First, we calculate the z-score for 20 minutes:
Z = (20 - 15) / 3.5 = 1.43
We then look up this z-score in the z-table, which gives us the probability that a value is less than 20 minutes. The value for 1.43 in the z-table is 0.9236. However, we want the probability that a listener will tune in for more than 20 minutes, so we subtract the value from 1:
P(X > 20) = 1 - P(X < 20) = 1 - 0.9236 = 0.0764
So, the probability that a listener will tune in for more than 20 minutes is 0.0764, or 7.64%.
b) For 20 min or less?
We already found the probability that a listener will tune in for less than 20 minutes when we looked up the z-score in the z-table.
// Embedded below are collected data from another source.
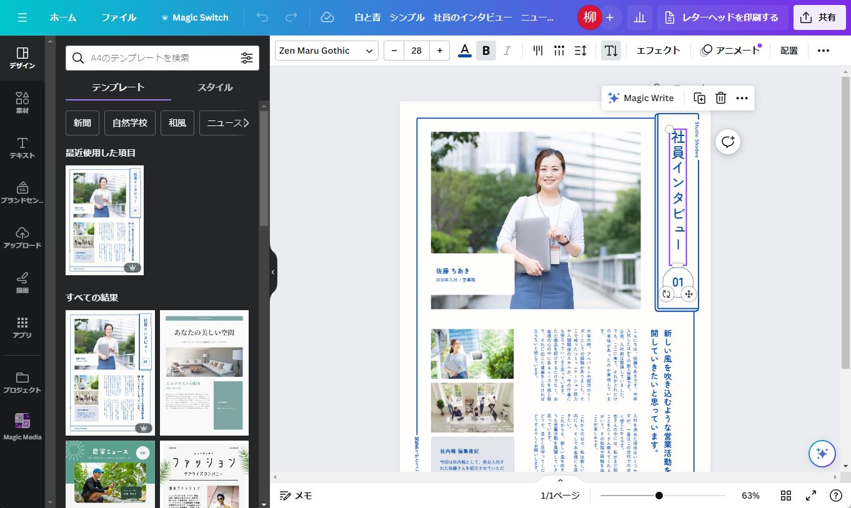Open the ファイル menu
The image size is (851, 508).
pos(119,17)
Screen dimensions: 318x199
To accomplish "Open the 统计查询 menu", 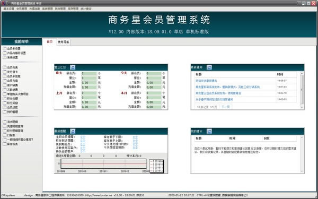I will (86, 8).
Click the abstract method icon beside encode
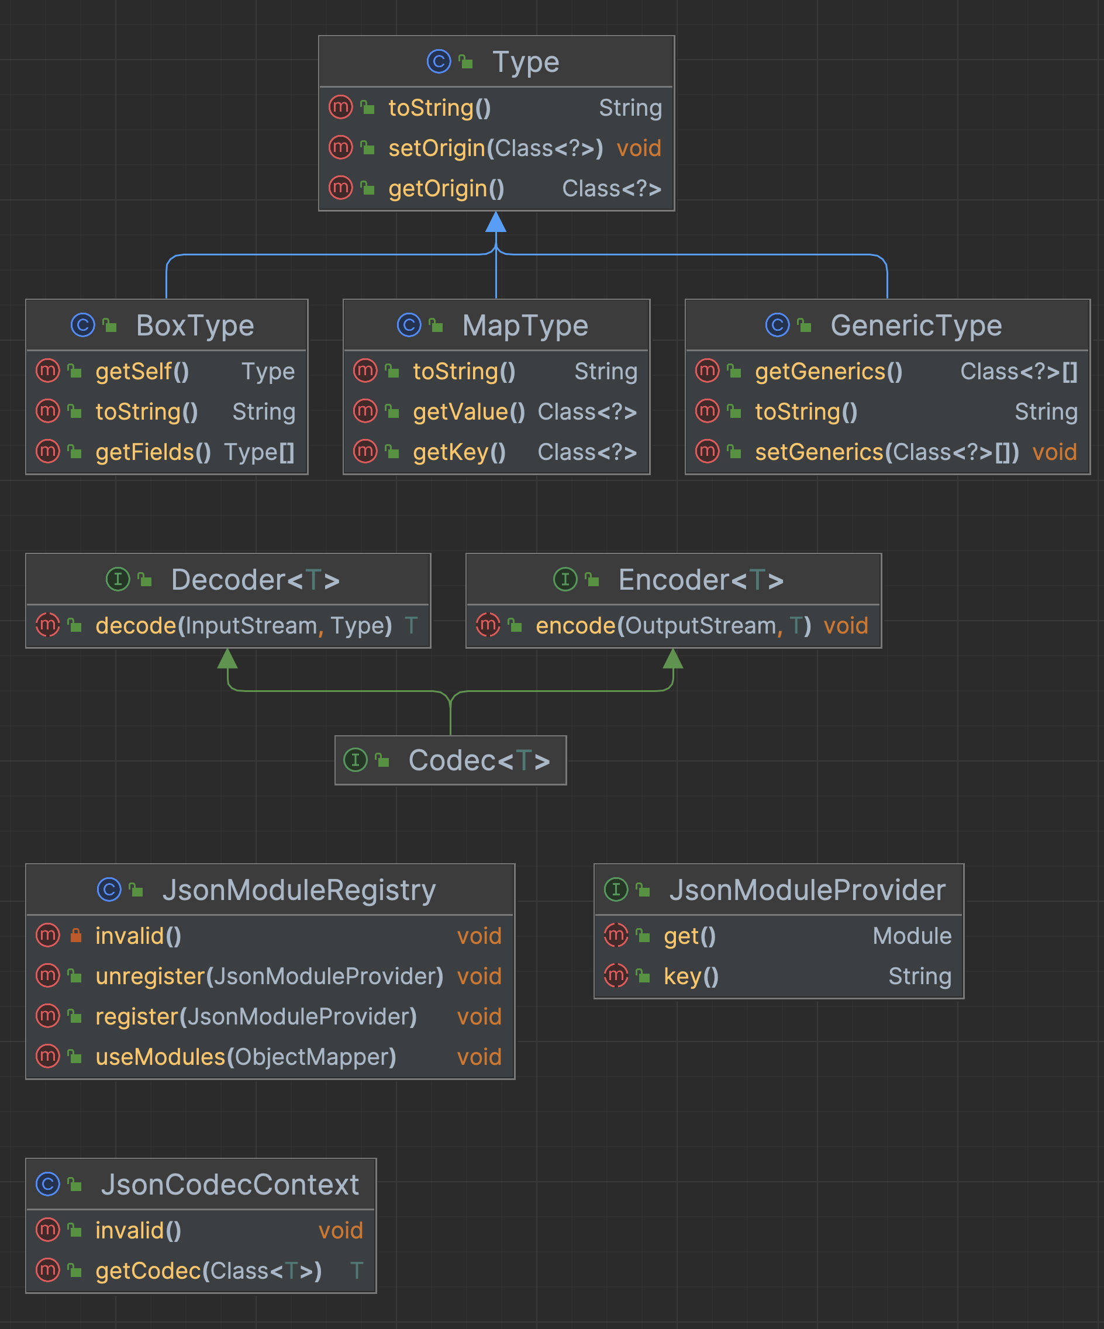 click(x=488, y=625)
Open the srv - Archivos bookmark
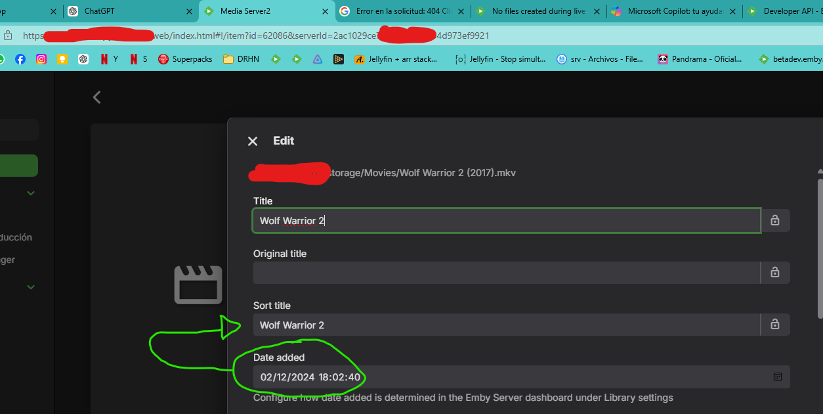The width and height of the screenshot is (823, 414). (x=596, y=58)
So, the probability that a listener will tune in for 20 minutes or less is 0.9236, or 92.36%.
c) Between 10 and 12 min?
First, we calculate the z-scores for 10 and 12 minutes:
Z(10) = (10 - 15) / 3.5 = -1.43 Z(12) = (12 - 15) / 3.5 = -0.86
We then look up these z-scores in the z-table. The value for -1.43 is 0.0764 and the value for -0.86 is 0.1949. To find the probability that a listener will tune in for between 10 and 12 minutes, we subtract the two probabilities:
P(10 < X < 12) = P(X < 12) - P(X < 10) = 0.1949 - 0.0764 = 0.1185
So, the probability that a listener will tune in for between 10 and 12 minutes is 0.1185, or 11.85%.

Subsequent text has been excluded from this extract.